My mother hurt me to the core this past summer. A hurt cutting so deep that it opened-up once again childhood wounds that I had worked diligently to confront and heal over the past several years. I saw a new side of her, or rather a side, I tried not to see for a long time. And because of long standing childhood wounds and this last straw, my behavior had become a blaring, blinking, red danger light and it was becoming apparent in everything I was posting online, writing or journaling.
My attitude was becoming belligerent a result of coming from a place of anger and deep sadness. I was retreating more and more into a self-imposed exile away from family, friends, and even God.
Attitudes are shaped by past and present experiences, perceptions, long standing exposure and repetitive feedback of those around us, particularly those who have raised us and who are closest to us. And our behavior is the result of that attitude that reinforces our beliefs of being bad, good, or worthy.
To make a long story short about the current state of my attitude, I was coping with my anger and emotions versus managing them. Coping, in my opinion, puts a person on the side of weakness instead of empowerment. I needed to get real about my current state of mind.
The outside world
We have become a divisive nation on almost every front and it seems to be getting only worse. I cannot control the world, but I can control what I see, hear, and read. Mind you, I am not putting my head in the sand, which was my own initial fear, but the fact of the matter comes down to these 3 questions I have had to step back and answer:
What do I stand for?
What I am unwilling to negotiate?
What are my core values and how are they being defined in my life?
My personal world
What’s in my control in my personal world just like in the outside world is a bit more daunting when personal slights can trigger emotions regarding long-standing issues. I began to realize how the outside world was feeding the negative experiences and perceptions I had of myself – a few of those auto-wind tapes from childhood I thought I had shredded had been left behind. My parents are who they are, but they have taught me many things, and in some instances how not to treat my own sons. But my parents are not the whole of who I am, their experiences are not the totality of my experiences, nor are they the sum of who I am as a person, a wife, as a mother, as a colleague, as a friend, and so on.

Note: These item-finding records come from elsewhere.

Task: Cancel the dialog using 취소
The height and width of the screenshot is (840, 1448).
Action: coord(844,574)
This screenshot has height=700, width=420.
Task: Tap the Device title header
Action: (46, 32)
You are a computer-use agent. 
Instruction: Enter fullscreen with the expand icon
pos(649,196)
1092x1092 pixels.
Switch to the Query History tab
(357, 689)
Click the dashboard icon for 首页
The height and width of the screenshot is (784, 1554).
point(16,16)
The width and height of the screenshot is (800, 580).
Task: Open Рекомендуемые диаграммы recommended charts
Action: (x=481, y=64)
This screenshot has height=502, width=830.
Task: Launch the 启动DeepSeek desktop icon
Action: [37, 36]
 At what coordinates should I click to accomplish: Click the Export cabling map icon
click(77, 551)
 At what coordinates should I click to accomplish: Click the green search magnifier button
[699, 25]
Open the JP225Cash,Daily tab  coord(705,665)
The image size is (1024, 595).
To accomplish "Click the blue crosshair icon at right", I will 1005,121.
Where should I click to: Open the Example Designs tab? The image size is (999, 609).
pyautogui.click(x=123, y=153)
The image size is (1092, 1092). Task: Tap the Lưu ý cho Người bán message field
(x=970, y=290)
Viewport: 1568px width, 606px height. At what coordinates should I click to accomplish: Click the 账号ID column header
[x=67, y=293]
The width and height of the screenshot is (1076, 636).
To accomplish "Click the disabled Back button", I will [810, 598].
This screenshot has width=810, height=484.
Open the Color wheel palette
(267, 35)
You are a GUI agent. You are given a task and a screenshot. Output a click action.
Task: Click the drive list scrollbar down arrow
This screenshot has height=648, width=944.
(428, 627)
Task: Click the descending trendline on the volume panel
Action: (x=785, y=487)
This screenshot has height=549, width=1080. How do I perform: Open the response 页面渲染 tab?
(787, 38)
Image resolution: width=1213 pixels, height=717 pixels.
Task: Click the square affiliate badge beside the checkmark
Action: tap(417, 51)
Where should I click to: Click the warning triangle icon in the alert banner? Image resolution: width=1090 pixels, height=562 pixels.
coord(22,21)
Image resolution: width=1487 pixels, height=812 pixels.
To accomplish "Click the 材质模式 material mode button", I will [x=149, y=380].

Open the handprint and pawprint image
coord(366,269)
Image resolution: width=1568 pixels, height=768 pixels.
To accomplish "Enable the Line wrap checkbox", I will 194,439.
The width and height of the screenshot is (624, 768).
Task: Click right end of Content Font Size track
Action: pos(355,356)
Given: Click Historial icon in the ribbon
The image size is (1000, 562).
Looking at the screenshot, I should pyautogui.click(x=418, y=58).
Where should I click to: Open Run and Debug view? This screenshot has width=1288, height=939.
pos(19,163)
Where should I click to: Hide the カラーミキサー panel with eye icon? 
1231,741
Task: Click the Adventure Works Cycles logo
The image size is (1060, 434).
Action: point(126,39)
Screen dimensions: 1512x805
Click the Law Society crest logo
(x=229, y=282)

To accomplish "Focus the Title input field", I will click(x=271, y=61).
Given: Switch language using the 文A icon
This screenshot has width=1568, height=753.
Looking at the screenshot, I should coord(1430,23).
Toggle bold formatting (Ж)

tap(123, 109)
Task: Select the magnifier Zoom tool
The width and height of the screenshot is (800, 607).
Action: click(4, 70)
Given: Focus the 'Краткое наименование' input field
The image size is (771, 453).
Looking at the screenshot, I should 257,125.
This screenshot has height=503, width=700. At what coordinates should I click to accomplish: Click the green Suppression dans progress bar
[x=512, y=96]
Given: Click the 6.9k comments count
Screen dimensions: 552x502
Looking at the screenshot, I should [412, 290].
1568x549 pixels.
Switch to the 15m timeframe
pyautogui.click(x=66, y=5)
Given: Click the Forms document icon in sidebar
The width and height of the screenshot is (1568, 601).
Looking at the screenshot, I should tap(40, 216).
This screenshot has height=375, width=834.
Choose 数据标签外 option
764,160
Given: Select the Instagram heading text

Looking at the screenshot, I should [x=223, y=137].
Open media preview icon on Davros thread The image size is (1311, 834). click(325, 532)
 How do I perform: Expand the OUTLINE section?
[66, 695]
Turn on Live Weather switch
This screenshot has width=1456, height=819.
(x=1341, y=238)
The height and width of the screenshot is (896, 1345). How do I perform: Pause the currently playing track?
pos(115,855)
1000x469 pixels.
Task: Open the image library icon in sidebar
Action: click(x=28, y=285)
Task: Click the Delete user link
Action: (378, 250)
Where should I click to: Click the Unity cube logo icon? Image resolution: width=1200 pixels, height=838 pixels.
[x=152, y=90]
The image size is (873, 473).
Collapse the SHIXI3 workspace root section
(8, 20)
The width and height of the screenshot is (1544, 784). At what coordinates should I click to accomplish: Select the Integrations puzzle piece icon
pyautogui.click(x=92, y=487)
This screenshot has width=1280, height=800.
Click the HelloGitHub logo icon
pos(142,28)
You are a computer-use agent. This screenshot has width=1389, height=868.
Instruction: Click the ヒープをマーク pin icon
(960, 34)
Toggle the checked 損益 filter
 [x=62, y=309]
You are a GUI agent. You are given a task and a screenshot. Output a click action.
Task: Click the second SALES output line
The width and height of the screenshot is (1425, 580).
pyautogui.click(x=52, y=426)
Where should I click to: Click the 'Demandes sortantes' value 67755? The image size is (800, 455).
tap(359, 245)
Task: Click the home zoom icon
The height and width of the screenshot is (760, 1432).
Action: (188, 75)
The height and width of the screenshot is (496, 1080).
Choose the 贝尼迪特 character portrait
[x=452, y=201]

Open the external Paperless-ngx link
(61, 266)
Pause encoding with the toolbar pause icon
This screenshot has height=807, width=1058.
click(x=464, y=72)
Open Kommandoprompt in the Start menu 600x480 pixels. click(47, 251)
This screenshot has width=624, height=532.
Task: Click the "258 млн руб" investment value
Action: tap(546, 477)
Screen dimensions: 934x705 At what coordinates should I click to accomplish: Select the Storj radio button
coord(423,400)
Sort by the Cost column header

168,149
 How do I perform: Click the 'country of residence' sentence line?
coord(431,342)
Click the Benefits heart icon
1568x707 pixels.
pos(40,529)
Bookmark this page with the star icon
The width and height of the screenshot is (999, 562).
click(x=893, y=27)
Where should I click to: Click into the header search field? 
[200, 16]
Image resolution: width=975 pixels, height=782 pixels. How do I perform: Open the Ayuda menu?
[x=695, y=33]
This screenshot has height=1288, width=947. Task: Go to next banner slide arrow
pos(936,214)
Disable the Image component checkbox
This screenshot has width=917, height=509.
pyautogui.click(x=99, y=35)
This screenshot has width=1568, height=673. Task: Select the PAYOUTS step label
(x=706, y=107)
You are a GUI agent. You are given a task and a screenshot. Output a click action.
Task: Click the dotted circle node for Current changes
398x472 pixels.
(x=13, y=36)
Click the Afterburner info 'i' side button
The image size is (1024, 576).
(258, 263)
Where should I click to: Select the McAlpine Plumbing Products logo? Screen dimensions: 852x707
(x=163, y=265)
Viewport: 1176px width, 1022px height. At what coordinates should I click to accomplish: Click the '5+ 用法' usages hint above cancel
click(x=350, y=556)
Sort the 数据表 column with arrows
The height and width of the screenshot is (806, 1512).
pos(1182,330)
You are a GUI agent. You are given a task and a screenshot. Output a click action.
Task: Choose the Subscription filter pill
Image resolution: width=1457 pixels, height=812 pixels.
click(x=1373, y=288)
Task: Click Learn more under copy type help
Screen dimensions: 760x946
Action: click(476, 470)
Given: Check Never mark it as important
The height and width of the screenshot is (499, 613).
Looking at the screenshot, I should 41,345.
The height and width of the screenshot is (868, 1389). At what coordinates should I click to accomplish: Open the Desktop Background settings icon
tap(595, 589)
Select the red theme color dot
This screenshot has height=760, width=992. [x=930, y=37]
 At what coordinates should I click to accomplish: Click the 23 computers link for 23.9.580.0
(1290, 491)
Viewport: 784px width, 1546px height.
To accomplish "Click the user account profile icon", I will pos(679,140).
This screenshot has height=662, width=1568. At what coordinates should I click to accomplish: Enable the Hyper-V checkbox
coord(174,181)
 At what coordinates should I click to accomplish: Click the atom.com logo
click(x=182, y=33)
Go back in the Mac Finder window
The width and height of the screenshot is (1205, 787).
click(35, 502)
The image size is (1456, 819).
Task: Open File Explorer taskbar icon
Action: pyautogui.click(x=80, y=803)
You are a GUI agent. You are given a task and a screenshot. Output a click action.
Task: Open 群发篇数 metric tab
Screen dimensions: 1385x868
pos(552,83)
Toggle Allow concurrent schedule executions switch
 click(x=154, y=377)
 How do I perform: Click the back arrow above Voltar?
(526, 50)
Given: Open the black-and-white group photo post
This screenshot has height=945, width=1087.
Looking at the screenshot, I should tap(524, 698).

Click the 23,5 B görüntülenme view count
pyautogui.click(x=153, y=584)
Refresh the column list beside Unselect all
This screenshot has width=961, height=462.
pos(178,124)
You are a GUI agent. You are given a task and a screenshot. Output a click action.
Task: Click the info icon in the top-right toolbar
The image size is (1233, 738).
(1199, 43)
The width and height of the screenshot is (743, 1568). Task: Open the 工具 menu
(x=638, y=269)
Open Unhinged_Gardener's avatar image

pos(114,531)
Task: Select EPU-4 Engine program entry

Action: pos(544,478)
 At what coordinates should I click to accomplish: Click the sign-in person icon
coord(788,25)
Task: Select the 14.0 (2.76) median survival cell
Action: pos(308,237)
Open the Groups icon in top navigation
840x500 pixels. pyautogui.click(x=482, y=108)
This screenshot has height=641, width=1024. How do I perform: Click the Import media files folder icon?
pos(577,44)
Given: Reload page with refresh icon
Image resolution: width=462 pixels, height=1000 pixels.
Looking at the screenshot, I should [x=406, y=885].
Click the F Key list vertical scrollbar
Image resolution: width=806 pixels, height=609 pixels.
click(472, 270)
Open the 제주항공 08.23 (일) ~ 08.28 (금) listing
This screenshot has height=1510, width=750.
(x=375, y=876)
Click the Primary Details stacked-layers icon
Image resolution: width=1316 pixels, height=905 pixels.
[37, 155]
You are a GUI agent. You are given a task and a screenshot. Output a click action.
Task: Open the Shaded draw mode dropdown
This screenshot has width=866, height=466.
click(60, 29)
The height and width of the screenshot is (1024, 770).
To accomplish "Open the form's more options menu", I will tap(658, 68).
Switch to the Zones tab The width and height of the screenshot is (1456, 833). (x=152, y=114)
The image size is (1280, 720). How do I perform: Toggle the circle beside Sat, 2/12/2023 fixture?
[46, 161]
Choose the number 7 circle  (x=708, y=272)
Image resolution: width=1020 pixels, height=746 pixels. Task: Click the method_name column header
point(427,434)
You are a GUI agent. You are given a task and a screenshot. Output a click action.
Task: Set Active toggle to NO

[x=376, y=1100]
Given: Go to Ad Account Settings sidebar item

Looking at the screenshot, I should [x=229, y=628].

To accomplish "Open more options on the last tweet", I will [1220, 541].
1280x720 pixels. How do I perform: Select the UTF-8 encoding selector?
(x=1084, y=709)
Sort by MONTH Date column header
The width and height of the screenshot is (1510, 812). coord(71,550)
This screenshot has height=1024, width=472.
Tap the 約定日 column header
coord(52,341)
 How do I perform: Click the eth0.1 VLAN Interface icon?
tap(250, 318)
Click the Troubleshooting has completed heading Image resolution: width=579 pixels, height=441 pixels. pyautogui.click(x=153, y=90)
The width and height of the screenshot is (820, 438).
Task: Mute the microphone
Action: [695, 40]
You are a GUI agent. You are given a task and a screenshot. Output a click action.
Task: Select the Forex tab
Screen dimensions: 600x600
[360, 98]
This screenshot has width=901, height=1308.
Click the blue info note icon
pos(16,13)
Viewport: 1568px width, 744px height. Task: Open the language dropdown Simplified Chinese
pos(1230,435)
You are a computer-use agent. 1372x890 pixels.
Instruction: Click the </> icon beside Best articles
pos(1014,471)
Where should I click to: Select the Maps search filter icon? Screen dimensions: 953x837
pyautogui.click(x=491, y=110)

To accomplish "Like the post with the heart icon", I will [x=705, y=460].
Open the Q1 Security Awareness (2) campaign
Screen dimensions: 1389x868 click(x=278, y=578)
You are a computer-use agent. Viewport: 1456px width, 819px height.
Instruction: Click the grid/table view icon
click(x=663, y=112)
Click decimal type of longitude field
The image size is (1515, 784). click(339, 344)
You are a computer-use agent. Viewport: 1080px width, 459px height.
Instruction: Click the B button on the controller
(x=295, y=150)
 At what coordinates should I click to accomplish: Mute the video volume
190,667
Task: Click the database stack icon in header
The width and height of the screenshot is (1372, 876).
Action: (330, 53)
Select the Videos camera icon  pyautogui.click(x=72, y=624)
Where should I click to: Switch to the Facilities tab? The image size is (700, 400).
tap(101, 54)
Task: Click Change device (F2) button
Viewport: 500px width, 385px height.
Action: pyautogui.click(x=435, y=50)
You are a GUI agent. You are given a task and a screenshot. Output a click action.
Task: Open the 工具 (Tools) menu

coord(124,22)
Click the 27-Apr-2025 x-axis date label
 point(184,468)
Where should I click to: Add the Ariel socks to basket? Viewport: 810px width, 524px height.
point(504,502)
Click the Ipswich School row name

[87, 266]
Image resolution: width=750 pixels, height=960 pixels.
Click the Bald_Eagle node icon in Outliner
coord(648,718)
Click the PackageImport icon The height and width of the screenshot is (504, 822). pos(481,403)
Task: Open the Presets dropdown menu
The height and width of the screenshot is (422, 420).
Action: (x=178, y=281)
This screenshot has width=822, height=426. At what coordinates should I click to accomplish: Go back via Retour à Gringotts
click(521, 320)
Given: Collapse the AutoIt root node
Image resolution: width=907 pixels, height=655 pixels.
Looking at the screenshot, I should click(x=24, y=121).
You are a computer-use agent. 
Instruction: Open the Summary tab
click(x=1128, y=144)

“Getting me” is the same as “getting the other person”
Take for example, University of Michigan coach, John Harbaugh’s response when his son came out as being gay and he immediately responded to his son, “Live your truth.”
Our behavior is determined by our beliefs, either our ability (or inability) to express ourselves and talk about problems comes from our individual frame of references. And are we each open to communicating with each other in a supportive atmosphere? If social media has taught us anything is that making a simple statement to putting our laundry out on the Internet is ripe for ridicule. Whether it is social media or my personal interactions, I am going to live my truth and try to abide by my motto that I developed years ago which is….
The 4 R’s – Resist Reaction Let Reason Rule:
• What is the motive behind my behavior?
• Are my words or my behavior, according to my principles, or they in response to the other person?
• What is my intention with my interactions with others?
Recognizing the danger signals:
• Actively listen?
• Acknowledge the other person’s position?
• Accept the other person’s perspective?
• Avoid accusations?
• Move on in grace, knowing my values may not be honored or accepted?
Whatever that “TRUTH” is even if it is never shared with or honored by another, may we all resist to control, blame, judge, misinform or be indifferent to one another.
I’m still in my imposed self-exile working on being positive, kind, and more importantly, healing myself and trying to help others thrive.